Partners at law firms are paid out of the profits of the law firm since they are joint owners of the business. When a law firm fails, the partners are subject to things called compensation clawbacks. These are when creditors and bankruptcy trustees aim to reacquire money that was handed out as the firm moved towards filing for bankruptcy.
For this case involving Dewey, the compensation issue will wind up being a little more difficult because the firm used a wide pay spread. Some of the partners were paid over $6 million per year while some other partners were paid less than $500,000. Other partners had a certain pay deal in place that guaranteed they receive a certain amount of money each year. The special pay deals were set for close to 100 partners at the firm.
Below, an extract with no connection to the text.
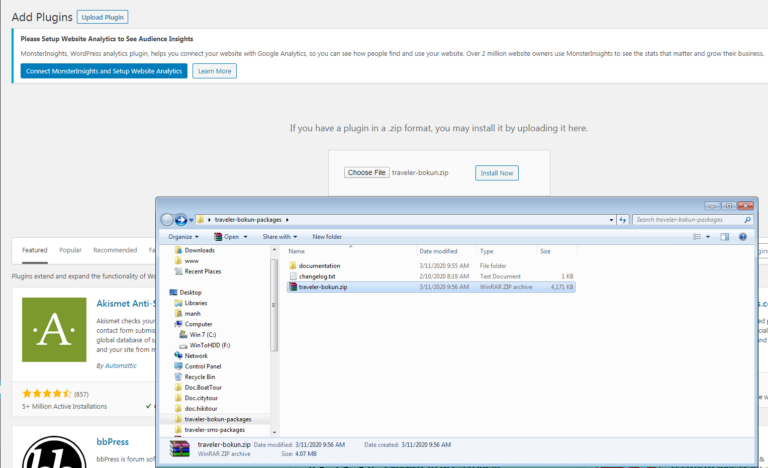
Task: Switch to the Recommended plugins tab
Action: click(115, 250)
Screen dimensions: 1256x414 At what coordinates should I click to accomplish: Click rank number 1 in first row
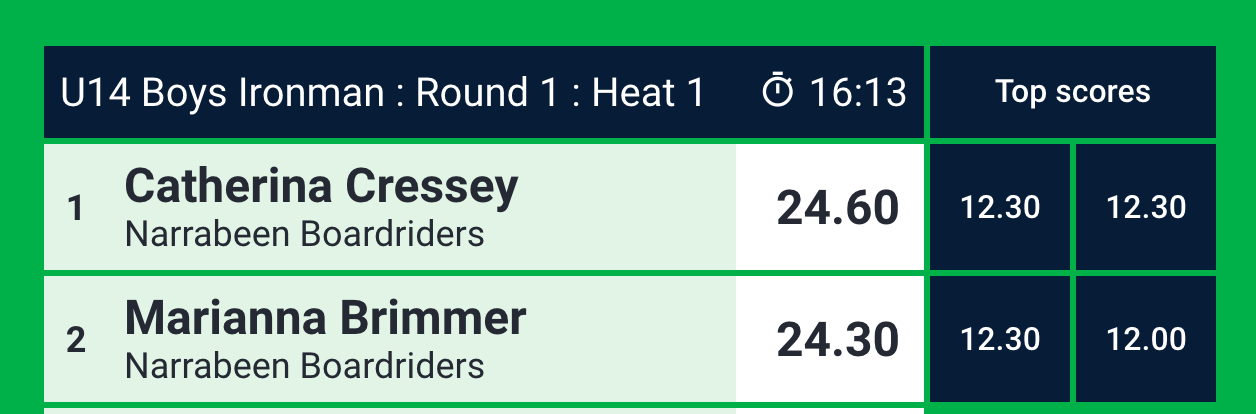click(x=75, y=208)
Albert Togut, the bankruptcy lawyer for the firm, has said that the goal of the firm is to come to a partner settlement as soon as possible. Togut has been stating this goal since the very first hearing after Dewey filed for bankruptcy back on May 28. Dewey owes over $315 million to over 5,000 creditors. The firm’s creditors include pension regulators, banks, trade creditors and bondholders from staffing agencies to car services. The books for the firm are being reviewed by a consultant, who will then provide broad outlines for a settlement with partner contributions.
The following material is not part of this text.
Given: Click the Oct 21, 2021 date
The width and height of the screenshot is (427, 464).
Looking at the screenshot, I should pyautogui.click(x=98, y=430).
“We’re still assembling data,” Togut said. “We’ve had preliminary discussions with lenders and the unsecured creditors committee. Conceptually everybody is on board with what we’re trying to do.”
Experts in the industry are wondering what will happen to the partners and their money. For instance, will the partners have to pay a flat sum, or will they receive a number based on their individual circumstances with the firm? Also, could partners start filing their own lawsuits much like former partner Henry Bunsow did last week, for not being paid what they were promised by the firm?
“I don’t know any more than you do,” said lawyer Tracy Klestadt. Klestadt represents roughly 20 former partners from Dewey.
“We have many people who want more information, not less,” said Mark Zauderer. Zauderer represents a group of roughly 60 former partners from Dewey. “We’ll be happy to hear what they have to say.”